¹ Department of Gerontology and Geriatrics, ² Department of Medical Statistics and Bioinformatics, ³ Section of Molecular Epidemiology, and ⁴ Department of General Internal Medicine, Endocrinology and Metabolic Diseases, Leiden University Medical Center, Leiden, The Netherlands.
⁵ Department of Biotechnology, Institute of Molecular and Cell Biology, Tartu University, Tartu, Estonia.

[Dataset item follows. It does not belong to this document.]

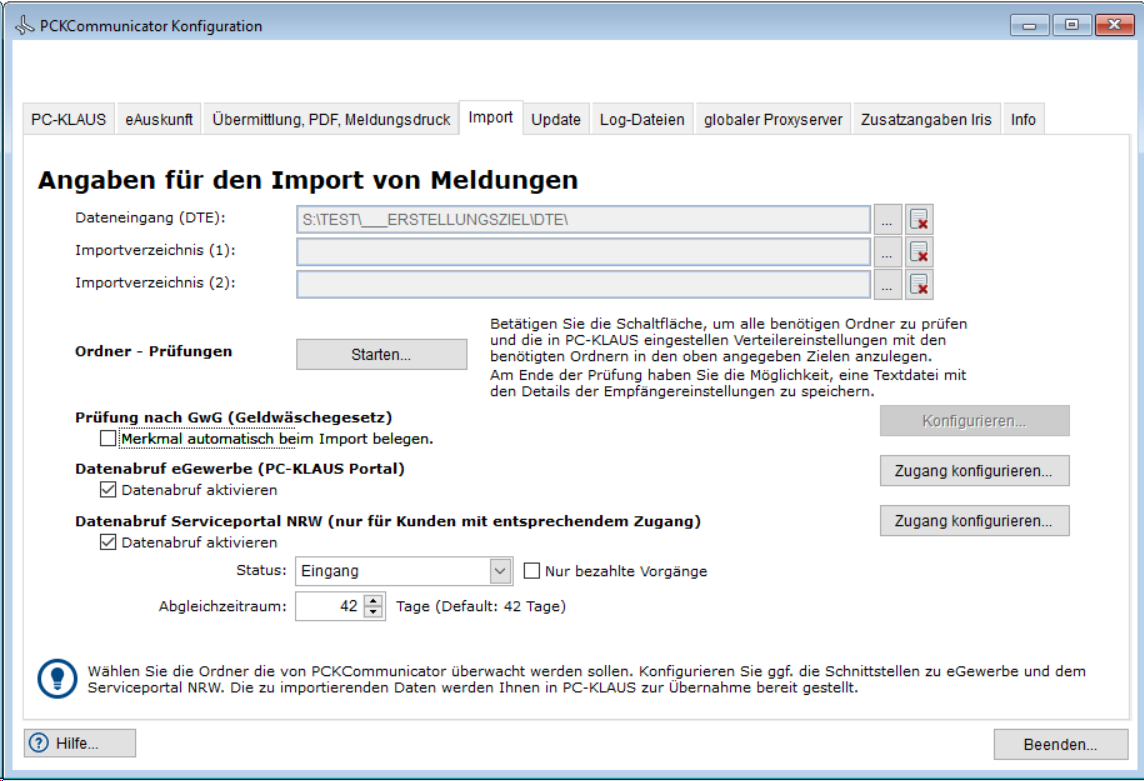Viewport: 1144px width, 781px height.
Task: Decrease Abgleichzeitraum days with down arrow
Action: [374, 611]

Address correspondence to Simon P. Mooijaart, MD, Department of Gerontology and Geriatrics, C-2-R Leiden University Medical Center, PO Box 9600, 2300 RC, Leiden, The Netherlands. E-mail: s.p.mooijaart{at}lumc.nl

In the nematode Caenorhabditis elegans, nuclear hormone receptor DAF-12 regulates the decision to go into a resistant dauer diapause, in which the worm exhibits a decreased rate of aging. Using sequence similarity searches, we previously identified the liver X receptor alpha (LXR) as one of the human nuclear hormone receptors the protein sequence of which is most similar to C. elegans DAF-12. Here, we studied whether variation in the gene encoding LXR associates with human life span. In the Leiden 85-Plus Study, a population-based prospective follow-up study, we genotyped four polymorphisms spanning the gene coding for LXR (NR1H3) and tagged four common haplotypes. Among 563 participants, haplotype 2 associated with reduced mortality during the 7-year follow-up (hazard ratio 0.78; p =.015), predominantly caused by reduced mortality from infectious disease (hazard ratio 0.31; p =.023). Haplotype 2 also associated with higher levels of plasma apolipoprotein E, a target gene of the LXR (p =.018), and higher levels of triglycerides (p =.041). Genetic variation in the gene coding for the LXR (NR1H3) associates with human life span.